Things to do
a - In the article on Bob Hardy, at which college did he train for ordination?
b - Revise the stretch of the article on Bob Hardy from "Bishop of Lincoln (1936–2021)" through "Clare College, Cambridge.", putting "schooled" in place of "educated".

== Text block ==

- Church: Church of England
- Diocese: Diocese of Lincoln
- In office: 1987–2001
- Predecessor: Simon Phipps
- Successor: John Saxbee
- Other posts: Honorary assistant bishop in Carlisle (2001–2021) Bishop to HM Prisons (1985–2001) Bishop of Maidstone (1980–1987)

Orders
- Ordination: 1962 (deacon) 1963 (priest)
- Consecration: 1980

Personal details
- Born: 5 October 1936
- Died: 9 April 2021 (aged 84)
- Denomination: Anglican
- Parents: Harold & Monica
- Spouse: Isobel Burch ​(m. 1970)​
- Children: 2 sons; 1 daughter
- Alma mater: Clare College, Cambridge

Member of the House of Lords
- Lord Spiritual
- Bishop of Lincoln 2 February 1993 – 31 October 2001

= Bob Hardy (bishop) =

Bishop of Lincoln (1936–2021)

Robert Maynard Hardy (5 October 1936 – 9 April 2021) was an Anglican bishop in the Church of England.

==Early life==
Hardy was born on 5 October 1936. He was educated at Queen Elizabeth Grammar School, Wakefield and Clare College, Cambridge.

==Career==
Hardy trained for ordination at Cuddesdon College, and was ordained deacon in 1962 and priest in 1963. His first position was at All Saints and Martyrs' Church, Langley, Manchester, after which he became a chaplain (and fellow) of Selwyn College, Cambridge. Following this he was appointed Vicar of Borehamwood then Director of the St Albans Diocese Ministerial Training Scheme. In 1980 he was ordained to the episcopate as the Bishop of Maidstone. In 1987 he was translated to be the Bishop of Lincoln. He retired in 2001, resigning his See effective 31 October. He also served as Bishop to HM Prisons, 1985–2001.

===
== Source data ==

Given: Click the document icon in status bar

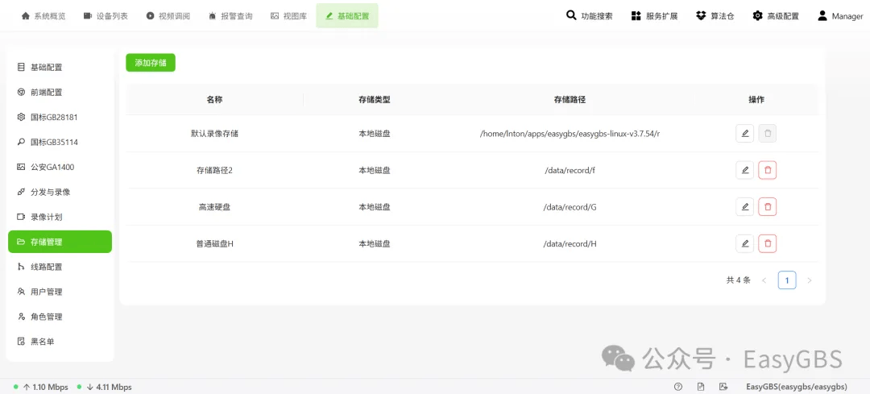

===

Outputs in order
a - Cuddesdon College

b -
Bishop of Lincoln (1936–2021)

Robert Maynard Hardy (5 October 1936 – 9 April 2021) was an Anglican bishop in the Church of England.

==Early life==
Hardy was born on 5 October 1936. He was schooled at Queen Elizabeth Grammar School, Wakefield and Clare College, Cambridge.